Jacqueline Robinson |
Comme l’a très
bien dit Christine Gérard en parlant de
l’Atelier de la danse de Jacqueline Robinson, la pensée était au rendez -
vous et les idées fusaient. Dans cette parole libre et audacieuse sont nées les
bases de la définition du métier de danseur, de chorégraphe et de professeur de
danse … D’autres lieux sur Paris -privés et publics- comme la Schola Cantorum,
l’école Janine Solane, les conservatoires de la ville de Paris, l’Opéra étaient
dans la même démarche. Nous tous, gens de la danse, souhaitions quitter la
rubrique « autres » où
figurait également le clergé, pour avoir un statut professionnel.

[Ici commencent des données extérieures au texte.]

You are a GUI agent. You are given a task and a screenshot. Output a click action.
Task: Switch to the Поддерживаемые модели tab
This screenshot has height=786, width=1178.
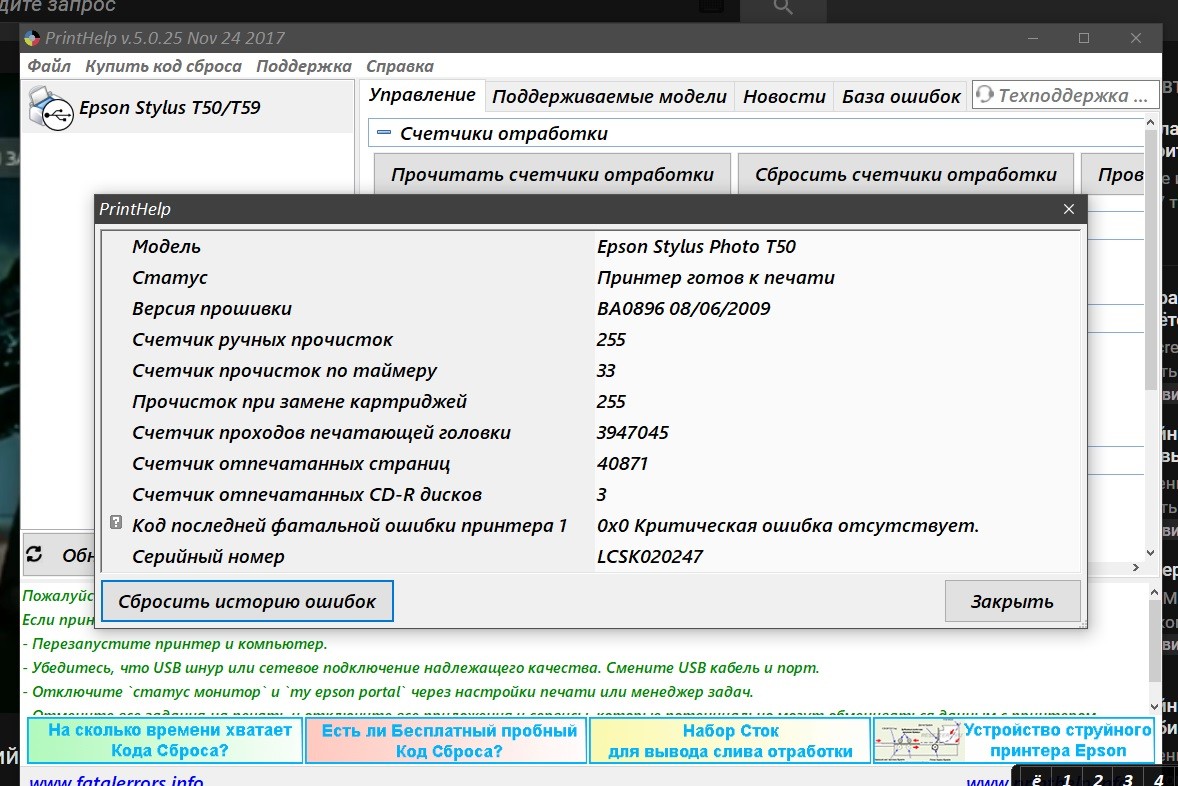[x=609, y=96]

La communication sur le Comité d’action
de la danse montre bien comment les modes d'action
étaient les mêmes dans la danse comme ailleurs : tracts revendicatifs énonçant un besoin de
liberté, de reconnaissance de savoirs faire, et réunions de réflexion journalières. Ces
revendications seront aussi celles d’« Action danse » en 1974 et de « Danse
perspective » en 1984 deux mouvements revendicatifs plus ou moins entendus.
La lutte a continué, continue - t - elle aujourd'hui ?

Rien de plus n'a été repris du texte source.